A
política no Brasil está no campo da moderna complexidade. As eleições
municipais são um momento decisivo desse processo de ordem-desordem das
relações políticas
Quem
foi aluno de cursinho do falecido professor Manoel Maurício de Albuquerque, um
expurgado do Instituto Rio Branco pelo regime militar, antes de qualquer aula
sobre História do Brasil, aprendia a diferença entre uma totalidade simples e
uma totalidade complexa. Ele desenhava um círculo com quatro traços verticais e
pedia que um dos alunos o descrevesse em voz alta. Depois, desenhava o mesmo
círculo e dispunha os demais elementos na posição da boca, do nariz e dos
olhos. O primeiro representava a totalidade simples; o segundo, a complexa.
Mais Paulo Freire, impossível.
Na
sociologia moderna, a discussão é mais complicada. Newton consolidou o
paradigma cartesiano de totalidade complexa a partir da lei da gravitação
universal. Daí resultam conceitos que buscam separar a mente e o corpo, a
verdade objetiva externa do observador, a estrutura dividida em parcelamentos e
a noção de tempo flecha, entre outros. Trata-se da ideia de que a natureza tem
uma ordem dada e, para decifrá-la, é preciso esquartejá-la em pequenos pedaços,
mensuráveis.
O
moderno paradigma da complexidade é mais complicado, surge da mecânica quântica
e da teoria da relatividade, muda o entendimento da relação entre tempo e
espaço, considera inseparável o sujeito do objeto e usa modelos matemáticos não
lineares. Não existe uma estrutura dada, mas uma tensão entre equilíbrio e
desequilíbrio, auto-organização e caos, com forças de atração e dissipação. O
princípio da separação não morreu, mas é insuficiente. É preciso separar,
distinguir, mas também é necessário reunir e juntar. O princípio da ordem
renasce na ordem-desordem-organização. Morre o princípio da simplificação e da
redução, jamais chegaremos ao conhecimento de um todo a partir do conhecimento
dos elementos de base.
No
exemplo do Maneco, a chave da transformação era a mão de quem reorganizou os
pauzinhos, ou seja, o trabalho direto. Agora, é mais complicado. A crise que
enfrentamos resulta da modernização da sociedade e de suas estruturas de
produção, com novos problemas, como a ressignifição do trabalho na sociedade do
conhecimento, a separação entre o conhecimento e a consciência pela
inteligência artificial, o novo papel das escolas, as novas relações entre a
produção do conhecimento científico e tecnológico com o Estado, as
universidades, empresas, mercado e a sociedade em geral. A tensão resultante de
tudo isso deságua na política, cujas estruturas de representação se originaram
na velha ordem das coisas e têm dificuldades para encontras as soluções. Boa parte
dos problemas que enfrentamos no Brasil resulta desse processo — são de ordem
objetiva — e de nossas seculares desigualdades e injustiças sociais, mas são
agravados pela tentativa de simplificação desses problemas e da busca de
soluções toscas, de um subjetivismo que nega a ciência e se baseiam no senso
comum. A pandemia, por exemplo, resulta de um dos grandes fenômenos da criação:
o encontro de um vírus com uma bactéria, que provoca uma mutação genética.
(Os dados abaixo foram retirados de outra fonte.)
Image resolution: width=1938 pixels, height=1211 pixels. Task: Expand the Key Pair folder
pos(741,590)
Desprezar a ciência para enfrentá-la é uma derrota por antecipação.
Já
no Rio de Janeiro, o prefeito Marcello Crivella (Republicanos) conseguiu a
proeza de isolar as lideranças evangélicas, que aparelharam a administração e
fracassaram como modelo para a ideia retrograda de governos teológicos. Tudo
indica que Eduardo Paes (DEM) já está praticamente eleito, com apoio de toda a esquerda,
inclusive do principal líder político do PSol, Marcelo Freixo, o que sinaliza
uma tendência de frente única contra um inimigo comum cuja matriz está na
eleição de Negrão de Lima (PSD), na antiga Guanabara, em 1965, a tática que
ensinou a oposição o caminho para derrotar o regime militar. É uma tendência a
se observar em 2022, principalmente no segundo turno.
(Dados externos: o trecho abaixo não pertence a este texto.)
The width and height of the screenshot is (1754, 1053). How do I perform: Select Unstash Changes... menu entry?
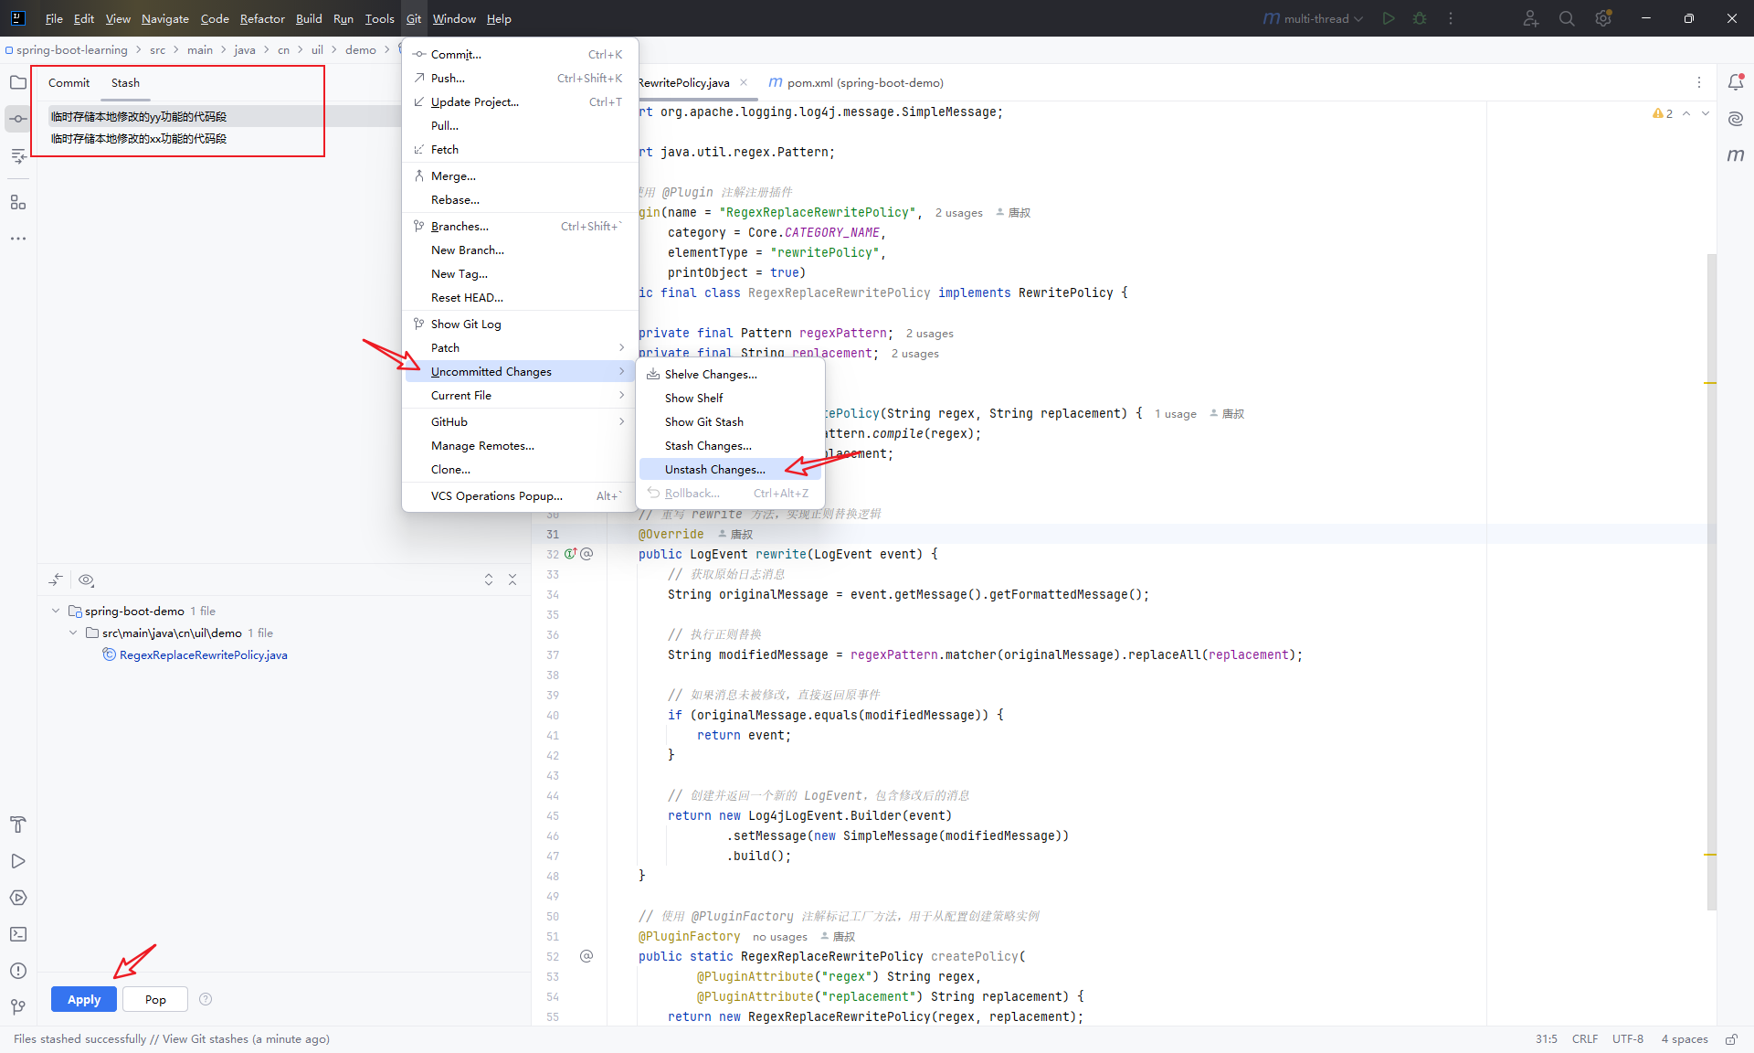pos(714,469)
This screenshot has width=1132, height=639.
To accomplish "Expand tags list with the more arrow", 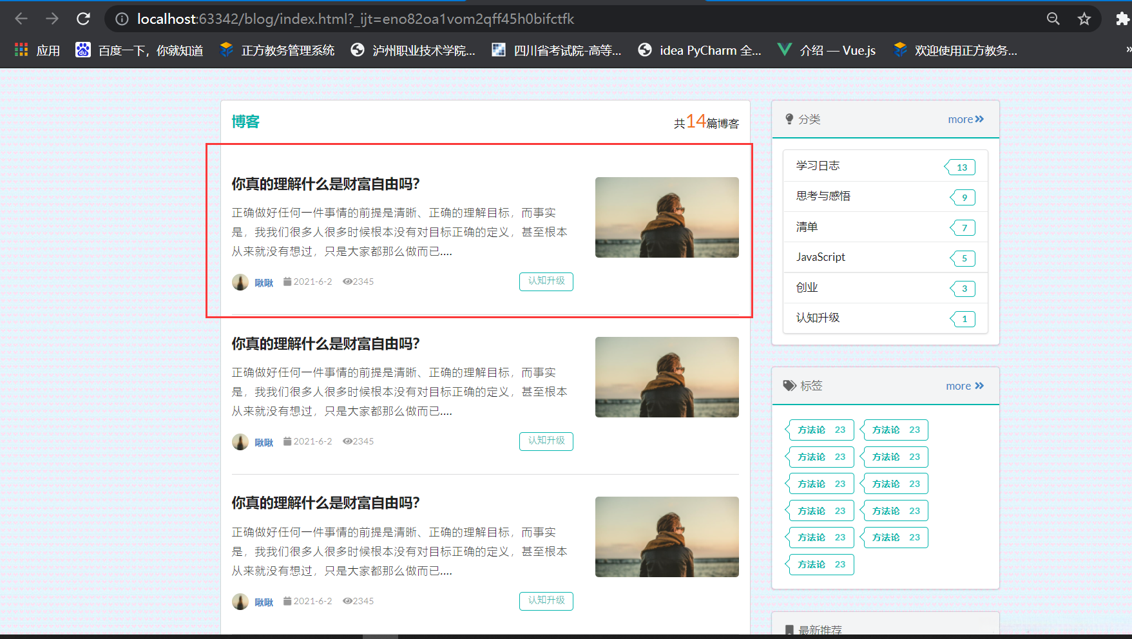I will [964, 385].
Nada, porém, é mais surpreendente do que a disputa no Recife, entre Marília Arraes (PT) e João Campos. (PSB), um embate no campo da esquerda tradicional, entre a neta e o bisneto do ex-governador Miguel Arraes, na qual emerge uma inusitada aliança entre petistas e toda direita pernambucana, para quebrar a longa hegemonia do velho clã pernambucano, apoiando uma liderança dissidente da própria família para implodi-lo. Se levasse em conta essas e outras disputas, e os resultados do primeiro turno, o presidente Jair Bolsonaro veria diante de si a travessia de um grande deserto. A complexidade do novo cenário político é como o enigma da esfinge de Tebas: “Decifra-me ou te devoro”. Não se resolve somente reposicionando os pauzinhos.